▶ **WORK INSTRUCTION**: Please read the records below and return each line holding the string "computer".

▶ **RECORDS PROVIDED**:
>>>>>

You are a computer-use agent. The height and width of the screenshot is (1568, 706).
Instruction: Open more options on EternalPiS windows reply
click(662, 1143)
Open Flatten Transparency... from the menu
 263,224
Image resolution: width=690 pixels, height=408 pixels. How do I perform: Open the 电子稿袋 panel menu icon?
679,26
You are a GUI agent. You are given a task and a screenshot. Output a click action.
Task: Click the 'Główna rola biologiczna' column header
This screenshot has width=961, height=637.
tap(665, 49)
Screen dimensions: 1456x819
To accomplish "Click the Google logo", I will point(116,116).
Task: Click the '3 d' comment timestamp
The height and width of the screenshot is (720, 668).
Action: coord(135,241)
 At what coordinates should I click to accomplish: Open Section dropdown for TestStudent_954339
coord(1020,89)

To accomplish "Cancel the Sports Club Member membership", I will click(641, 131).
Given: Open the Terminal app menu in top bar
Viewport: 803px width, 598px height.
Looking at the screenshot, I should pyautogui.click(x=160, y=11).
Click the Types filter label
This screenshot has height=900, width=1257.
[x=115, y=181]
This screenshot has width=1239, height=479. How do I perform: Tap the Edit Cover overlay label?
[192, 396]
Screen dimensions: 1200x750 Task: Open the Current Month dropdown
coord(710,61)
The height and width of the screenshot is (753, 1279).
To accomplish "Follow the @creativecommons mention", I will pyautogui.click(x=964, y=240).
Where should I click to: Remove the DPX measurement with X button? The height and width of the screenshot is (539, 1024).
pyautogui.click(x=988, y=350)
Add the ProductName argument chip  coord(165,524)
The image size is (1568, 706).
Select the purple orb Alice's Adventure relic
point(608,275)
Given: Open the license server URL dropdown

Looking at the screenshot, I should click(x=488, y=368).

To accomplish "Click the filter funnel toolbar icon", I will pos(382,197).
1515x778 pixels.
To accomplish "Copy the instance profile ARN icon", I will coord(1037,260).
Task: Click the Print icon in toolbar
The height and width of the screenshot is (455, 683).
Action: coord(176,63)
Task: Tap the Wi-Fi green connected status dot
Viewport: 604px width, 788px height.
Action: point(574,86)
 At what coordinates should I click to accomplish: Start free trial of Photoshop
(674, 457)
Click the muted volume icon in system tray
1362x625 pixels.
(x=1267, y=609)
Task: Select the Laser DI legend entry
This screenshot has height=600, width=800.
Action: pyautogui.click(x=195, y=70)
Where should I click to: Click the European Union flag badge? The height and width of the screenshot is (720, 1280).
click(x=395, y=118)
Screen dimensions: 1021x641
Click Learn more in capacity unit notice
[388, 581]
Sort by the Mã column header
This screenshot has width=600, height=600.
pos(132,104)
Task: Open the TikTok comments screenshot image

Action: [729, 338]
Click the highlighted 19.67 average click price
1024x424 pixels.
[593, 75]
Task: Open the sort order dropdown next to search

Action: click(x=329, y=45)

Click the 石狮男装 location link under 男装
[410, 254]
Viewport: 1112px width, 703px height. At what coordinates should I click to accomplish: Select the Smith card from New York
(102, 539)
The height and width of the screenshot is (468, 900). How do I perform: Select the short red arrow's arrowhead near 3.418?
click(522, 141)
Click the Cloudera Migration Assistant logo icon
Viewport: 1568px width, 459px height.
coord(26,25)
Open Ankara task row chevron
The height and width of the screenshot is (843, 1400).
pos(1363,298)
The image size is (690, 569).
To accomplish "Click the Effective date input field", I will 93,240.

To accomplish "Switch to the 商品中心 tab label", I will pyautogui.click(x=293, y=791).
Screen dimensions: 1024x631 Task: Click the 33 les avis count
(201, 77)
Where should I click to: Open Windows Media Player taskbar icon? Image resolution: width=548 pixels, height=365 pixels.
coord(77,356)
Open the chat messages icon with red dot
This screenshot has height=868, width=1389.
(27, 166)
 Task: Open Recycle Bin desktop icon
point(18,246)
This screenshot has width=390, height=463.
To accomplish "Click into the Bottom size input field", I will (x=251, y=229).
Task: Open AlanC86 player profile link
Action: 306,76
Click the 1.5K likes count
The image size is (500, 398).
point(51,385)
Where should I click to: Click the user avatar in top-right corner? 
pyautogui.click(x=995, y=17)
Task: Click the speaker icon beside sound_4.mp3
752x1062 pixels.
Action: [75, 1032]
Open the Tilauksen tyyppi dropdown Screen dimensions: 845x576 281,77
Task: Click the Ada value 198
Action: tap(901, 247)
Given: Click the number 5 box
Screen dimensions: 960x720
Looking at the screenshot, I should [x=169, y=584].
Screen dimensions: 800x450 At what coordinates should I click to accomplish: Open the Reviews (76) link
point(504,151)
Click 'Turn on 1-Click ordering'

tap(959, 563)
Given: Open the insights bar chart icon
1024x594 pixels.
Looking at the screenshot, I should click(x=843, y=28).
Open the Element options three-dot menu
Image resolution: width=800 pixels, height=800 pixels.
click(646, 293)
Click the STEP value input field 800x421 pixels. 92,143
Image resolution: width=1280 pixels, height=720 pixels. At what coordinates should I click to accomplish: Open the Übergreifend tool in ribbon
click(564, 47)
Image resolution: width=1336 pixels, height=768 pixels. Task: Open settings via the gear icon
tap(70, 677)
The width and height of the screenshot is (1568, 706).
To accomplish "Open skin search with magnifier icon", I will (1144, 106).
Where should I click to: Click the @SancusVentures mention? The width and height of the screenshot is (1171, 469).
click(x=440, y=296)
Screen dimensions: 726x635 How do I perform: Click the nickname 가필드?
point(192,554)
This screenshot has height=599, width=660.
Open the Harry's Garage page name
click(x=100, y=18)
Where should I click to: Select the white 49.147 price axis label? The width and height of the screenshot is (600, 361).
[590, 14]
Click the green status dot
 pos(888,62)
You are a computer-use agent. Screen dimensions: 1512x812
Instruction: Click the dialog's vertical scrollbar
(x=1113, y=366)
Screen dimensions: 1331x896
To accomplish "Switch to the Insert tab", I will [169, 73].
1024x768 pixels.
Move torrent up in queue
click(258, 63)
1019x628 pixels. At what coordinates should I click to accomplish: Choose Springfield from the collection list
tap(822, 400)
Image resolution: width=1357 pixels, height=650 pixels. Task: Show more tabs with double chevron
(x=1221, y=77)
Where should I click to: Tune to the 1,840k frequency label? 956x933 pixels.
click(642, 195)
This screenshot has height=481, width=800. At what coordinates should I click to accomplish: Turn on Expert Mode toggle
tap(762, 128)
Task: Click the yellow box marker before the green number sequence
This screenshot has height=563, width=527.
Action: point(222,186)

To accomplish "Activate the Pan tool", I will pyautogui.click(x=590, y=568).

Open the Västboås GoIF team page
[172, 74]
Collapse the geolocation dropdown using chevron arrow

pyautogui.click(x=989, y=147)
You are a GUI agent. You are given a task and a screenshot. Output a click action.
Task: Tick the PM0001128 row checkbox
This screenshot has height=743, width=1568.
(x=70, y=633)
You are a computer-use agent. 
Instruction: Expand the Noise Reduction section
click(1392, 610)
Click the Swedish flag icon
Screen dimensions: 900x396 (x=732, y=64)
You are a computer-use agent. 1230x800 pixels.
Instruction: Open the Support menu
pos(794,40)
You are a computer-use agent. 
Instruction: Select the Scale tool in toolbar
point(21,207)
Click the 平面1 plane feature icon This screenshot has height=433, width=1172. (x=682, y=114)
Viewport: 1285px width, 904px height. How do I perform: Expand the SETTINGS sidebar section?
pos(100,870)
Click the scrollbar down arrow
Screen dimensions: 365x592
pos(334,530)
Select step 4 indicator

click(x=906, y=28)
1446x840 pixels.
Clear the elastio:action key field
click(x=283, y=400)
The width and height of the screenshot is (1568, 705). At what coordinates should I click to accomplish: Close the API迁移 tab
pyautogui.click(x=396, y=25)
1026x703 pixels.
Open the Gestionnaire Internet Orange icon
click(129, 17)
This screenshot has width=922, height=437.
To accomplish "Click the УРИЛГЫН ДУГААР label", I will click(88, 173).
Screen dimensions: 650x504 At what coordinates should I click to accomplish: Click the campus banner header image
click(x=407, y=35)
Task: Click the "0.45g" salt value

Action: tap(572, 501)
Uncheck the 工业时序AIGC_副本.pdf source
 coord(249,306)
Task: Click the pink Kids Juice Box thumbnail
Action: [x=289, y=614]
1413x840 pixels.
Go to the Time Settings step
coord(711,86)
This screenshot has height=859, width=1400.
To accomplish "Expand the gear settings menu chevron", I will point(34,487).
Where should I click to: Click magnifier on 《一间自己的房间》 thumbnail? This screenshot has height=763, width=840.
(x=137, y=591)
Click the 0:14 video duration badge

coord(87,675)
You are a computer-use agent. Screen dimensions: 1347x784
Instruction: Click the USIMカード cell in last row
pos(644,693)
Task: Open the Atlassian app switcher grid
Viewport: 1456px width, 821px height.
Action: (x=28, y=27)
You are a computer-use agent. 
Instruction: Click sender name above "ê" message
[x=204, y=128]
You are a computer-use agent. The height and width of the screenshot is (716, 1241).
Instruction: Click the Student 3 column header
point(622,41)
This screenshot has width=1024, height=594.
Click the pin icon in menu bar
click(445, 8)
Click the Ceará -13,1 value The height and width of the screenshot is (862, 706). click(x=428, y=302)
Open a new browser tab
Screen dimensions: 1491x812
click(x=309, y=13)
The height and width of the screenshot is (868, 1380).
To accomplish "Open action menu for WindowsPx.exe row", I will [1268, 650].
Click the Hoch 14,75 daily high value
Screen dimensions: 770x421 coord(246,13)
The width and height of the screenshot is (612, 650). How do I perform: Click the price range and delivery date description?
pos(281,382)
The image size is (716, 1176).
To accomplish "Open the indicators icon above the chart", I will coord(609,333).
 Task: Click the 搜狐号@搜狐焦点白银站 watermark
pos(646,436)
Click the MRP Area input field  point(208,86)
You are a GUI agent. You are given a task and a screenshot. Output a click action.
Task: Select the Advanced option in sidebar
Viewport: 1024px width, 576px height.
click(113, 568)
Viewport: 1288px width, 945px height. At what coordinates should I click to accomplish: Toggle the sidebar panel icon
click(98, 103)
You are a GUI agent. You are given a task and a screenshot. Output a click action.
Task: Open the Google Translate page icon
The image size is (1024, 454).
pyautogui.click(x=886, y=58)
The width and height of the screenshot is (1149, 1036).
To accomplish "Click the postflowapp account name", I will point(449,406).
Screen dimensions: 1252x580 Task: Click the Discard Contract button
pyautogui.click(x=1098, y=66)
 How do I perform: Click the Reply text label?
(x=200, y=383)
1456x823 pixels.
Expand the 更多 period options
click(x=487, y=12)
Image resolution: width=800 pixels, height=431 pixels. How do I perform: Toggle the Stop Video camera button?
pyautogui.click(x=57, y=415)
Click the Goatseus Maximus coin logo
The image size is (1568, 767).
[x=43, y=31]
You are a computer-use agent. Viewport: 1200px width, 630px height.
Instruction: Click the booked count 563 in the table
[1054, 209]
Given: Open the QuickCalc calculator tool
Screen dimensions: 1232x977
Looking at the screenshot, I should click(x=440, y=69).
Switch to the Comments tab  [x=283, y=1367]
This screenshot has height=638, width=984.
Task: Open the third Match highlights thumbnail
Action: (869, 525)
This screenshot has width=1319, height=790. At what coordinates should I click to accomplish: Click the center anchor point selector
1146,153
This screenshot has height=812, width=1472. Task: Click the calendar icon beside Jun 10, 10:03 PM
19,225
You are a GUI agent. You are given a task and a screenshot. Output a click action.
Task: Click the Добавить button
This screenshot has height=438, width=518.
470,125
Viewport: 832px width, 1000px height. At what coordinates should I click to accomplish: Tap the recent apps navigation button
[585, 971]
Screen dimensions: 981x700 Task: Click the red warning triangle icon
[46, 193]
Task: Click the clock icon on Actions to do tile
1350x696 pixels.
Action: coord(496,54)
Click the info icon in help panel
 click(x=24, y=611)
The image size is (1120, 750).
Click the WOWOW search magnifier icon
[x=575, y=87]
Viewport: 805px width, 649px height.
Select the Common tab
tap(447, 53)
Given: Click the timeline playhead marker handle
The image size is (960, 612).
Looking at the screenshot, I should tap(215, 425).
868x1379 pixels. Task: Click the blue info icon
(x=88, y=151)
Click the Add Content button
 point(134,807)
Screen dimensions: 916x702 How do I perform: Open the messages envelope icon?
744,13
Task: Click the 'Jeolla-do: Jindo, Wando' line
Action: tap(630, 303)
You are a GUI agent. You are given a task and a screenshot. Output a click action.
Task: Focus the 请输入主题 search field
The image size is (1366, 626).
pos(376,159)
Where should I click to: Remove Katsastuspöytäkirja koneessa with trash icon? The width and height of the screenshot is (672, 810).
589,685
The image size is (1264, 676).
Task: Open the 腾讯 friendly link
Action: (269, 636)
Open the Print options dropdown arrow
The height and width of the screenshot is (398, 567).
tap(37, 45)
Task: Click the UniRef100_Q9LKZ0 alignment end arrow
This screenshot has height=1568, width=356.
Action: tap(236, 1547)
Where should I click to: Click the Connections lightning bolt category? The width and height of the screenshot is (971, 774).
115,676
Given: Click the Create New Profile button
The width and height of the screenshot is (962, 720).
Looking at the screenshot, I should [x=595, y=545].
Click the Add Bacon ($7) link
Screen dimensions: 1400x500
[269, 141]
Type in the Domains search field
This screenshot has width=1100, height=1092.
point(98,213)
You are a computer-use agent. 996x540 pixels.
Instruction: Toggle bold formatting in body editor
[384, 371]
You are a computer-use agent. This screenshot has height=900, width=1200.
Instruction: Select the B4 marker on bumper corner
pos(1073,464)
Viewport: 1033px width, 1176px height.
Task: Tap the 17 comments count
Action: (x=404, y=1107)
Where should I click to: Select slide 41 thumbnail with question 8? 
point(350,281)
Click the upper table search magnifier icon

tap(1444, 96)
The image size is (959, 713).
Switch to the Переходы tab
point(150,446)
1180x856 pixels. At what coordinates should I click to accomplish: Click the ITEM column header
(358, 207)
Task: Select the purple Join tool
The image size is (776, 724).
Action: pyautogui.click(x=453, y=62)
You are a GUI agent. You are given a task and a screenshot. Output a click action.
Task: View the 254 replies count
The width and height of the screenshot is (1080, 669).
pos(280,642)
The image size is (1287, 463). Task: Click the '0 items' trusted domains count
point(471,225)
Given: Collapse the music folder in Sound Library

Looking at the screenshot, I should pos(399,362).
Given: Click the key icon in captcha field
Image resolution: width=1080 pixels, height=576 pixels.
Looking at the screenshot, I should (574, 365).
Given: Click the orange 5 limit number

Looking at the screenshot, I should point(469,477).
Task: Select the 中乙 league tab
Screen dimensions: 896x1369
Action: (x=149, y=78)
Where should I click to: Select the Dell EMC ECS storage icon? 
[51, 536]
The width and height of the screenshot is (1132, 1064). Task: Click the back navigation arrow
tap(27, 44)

<<<<<

▶ **WRITTEN ANSWER**:
You are a computer-use agent. The height and width of the screenshot is (1568, 706).
You are a computer-use agent. Screen dimensions: 1512x812
You are a computer-use agent. 
You are a computer-use agent. 1230x800 pixels.
You are a computer-use agent. 
You are a computer-use agent. Screen dimensions: 1347x784
You are a computer-use agent. 
You are a computer-use agent. The height and width of the screenshot is (716, 1241).
You are a computer-use agent. Viewport: 1200px width, 630px height.
You are a computer-use agent. 996x540 pixels.
You are a computer-use agent. This screenshot has height=900, width=1200.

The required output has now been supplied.